#DBHangOps 12/11/13 -- Backups, Sharding, and more!
Check out the recording below!
Participate in #DBHangOps this Wednesday, December, 11, 2013 at 12:00pm pacific (19:00 GMT), to discuss:
- How do you do them? How often?
- How do you test your backups?
- What backup tools would you suggest?
- How do you deal with sharded database architectures?
- What tools do you use for managing a sharded environment?
- How do you configure your application to talk to MySQL?
- Do you use VIPs, DNS CNAMEs, hard-coded strings in a config file, or something else?
Load Balancers and MySQL
What load balancers have you use with MySQL? Why?
Be sure to check out the #DBHangOps twitter search, the @DBHangOps twitter feed, or this blog post to get a link for the google hangout on Wednesday!
See all of you on Wednesday!
How do you do them?
- LVM Snapshots
- You should typically target doing this on slaves
- Where do you put your snapshots once they're complete?
- Have a dedicated backup slave that maintains more than 1 open snapshot so you can quickly rollback
- Simply mounting the snapshots is costly, but easy for rollback.
- Before taking the snapshots, you need to "FLUSH TABLES"
- Percona Xtrabackup
- requires innobackupex to collect all MyISAM tables cleanly
- Performing incrementals is pretty painless compared to other methods
- Cool features:
- throttling option to reduce IOPS on server
- Streaming backups on the fly
- Recovering individual tables?
- Doing off a physical backup gets interesting. You need to ensure the data dictionary of InnoDB syncs up with what's in the .ibd file
- Chris' blog has good innodb recovery information.
- It's very important to have alerting on your backups!
- Alert if a backup fails
- Alert if a backup is not complete, restorable, etc.
- Long term storage
- Amazon S3
- Internal filer machines
- Zmanda Recovery Manager
- good ol' shell scripts and cron!
How do you deal with sharded architectures
- Horizontally or vertically?
- Vertically is breaking up logical parts of the application into different databases
- Horizontally is split the same functional data across multiple hosts
Horizontal Sharding considerations
- Need some way to map shards to physical servers
- simpler sharding method
- less flexibility for moving shards around
- Rehashing requires a full recopy of your dataset (expensive at scale)

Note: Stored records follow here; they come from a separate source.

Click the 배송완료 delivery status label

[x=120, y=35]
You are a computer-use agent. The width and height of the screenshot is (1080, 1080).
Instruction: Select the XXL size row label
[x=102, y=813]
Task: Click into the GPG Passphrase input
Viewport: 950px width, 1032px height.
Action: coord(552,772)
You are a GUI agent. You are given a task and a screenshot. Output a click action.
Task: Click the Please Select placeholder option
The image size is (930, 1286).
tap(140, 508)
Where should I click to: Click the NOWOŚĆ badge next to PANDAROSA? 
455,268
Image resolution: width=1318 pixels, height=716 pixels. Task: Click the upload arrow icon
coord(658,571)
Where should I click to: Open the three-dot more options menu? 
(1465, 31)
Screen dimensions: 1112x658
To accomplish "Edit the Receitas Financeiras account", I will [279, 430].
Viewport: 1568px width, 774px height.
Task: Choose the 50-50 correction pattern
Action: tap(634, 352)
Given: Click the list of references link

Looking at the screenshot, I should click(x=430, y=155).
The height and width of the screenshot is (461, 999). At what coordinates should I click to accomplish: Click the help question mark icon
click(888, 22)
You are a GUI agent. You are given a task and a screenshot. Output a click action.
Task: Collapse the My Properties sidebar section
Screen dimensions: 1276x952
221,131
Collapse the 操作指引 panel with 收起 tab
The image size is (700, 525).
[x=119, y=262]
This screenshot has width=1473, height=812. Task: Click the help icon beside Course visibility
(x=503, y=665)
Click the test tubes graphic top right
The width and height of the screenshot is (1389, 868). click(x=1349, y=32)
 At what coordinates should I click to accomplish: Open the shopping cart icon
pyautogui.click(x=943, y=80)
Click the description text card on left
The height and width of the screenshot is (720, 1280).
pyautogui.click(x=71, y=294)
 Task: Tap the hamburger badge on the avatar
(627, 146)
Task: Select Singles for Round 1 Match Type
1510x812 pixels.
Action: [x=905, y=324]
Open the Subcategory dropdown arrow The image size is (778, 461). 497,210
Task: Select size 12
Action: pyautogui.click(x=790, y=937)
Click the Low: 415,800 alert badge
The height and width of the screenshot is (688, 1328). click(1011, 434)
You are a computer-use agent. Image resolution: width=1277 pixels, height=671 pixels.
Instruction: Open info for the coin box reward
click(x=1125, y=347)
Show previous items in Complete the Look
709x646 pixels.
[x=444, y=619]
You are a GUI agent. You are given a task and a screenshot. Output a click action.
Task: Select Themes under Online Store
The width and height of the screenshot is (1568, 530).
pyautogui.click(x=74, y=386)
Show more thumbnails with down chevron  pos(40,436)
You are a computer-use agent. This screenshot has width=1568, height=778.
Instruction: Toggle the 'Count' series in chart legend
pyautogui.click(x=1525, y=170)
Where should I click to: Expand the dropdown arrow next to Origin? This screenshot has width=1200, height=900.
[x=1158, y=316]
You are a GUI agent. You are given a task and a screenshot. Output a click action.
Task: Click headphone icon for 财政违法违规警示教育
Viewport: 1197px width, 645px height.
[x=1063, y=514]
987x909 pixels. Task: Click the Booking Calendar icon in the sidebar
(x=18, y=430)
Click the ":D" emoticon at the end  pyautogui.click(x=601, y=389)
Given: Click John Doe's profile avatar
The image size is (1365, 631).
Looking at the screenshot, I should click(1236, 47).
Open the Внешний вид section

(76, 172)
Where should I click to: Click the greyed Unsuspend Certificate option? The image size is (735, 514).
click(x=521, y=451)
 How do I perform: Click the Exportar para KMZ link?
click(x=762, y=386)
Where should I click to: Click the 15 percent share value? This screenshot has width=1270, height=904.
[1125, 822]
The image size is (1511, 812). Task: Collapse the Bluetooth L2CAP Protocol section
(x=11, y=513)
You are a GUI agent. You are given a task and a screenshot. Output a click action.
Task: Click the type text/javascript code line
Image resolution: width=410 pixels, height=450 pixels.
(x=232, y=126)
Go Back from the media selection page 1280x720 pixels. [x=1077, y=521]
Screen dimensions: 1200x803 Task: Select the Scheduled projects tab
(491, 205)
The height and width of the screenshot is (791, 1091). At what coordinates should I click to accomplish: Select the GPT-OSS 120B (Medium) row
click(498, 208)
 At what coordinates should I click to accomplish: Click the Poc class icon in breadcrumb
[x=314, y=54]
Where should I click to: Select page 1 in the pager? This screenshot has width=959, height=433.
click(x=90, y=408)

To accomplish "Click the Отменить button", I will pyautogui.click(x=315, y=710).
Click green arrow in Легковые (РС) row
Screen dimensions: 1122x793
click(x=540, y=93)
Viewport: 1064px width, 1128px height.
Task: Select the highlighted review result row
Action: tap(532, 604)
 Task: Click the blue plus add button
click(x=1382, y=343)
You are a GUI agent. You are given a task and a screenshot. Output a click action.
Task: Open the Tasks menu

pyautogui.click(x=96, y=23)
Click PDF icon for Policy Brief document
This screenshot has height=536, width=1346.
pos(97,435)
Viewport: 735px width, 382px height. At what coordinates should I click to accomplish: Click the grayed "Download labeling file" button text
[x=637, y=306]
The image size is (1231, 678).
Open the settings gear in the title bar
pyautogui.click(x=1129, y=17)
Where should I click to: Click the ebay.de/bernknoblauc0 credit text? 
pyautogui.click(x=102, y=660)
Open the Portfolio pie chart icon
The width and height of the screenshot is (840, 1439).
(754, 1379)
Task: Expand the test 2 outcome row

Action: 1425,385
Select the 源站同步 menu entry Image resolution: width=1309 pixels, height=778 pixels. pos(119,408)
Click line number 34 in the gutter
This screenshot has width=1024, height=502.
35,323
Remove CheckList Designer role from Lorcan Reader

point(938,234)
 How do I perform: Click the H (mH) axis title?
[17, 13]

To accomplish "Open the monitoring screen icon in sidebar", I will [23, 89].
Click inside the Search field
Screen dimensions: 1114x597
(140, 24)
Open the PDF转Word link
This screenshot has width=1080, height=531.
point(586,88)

- Have a more dynamic system that simply stores a shard ID for a given sharded item
- Slightly more complex and a little increased latency due to additional lookup
- greater flexibilty for easily moving sharded data around since you can copy the data and update your mapping data store
What do you use?
- Hard-coded in a file that you push to all machines
- DNS CNAMEs
- Setup DNS CNAMEs to reference certain servers, cluters, and roles
- e.g. have a CNAME for "mysql-master" local to each datacenter, but they all reference the master in a single DC
- DNS can be responsible for providing local slave or closest slave to the application
- Changing masters is as easy as pushing a DNS change
- Service discovery-based systems
- SkyDNS can be used for an auto-discovery based DNS system.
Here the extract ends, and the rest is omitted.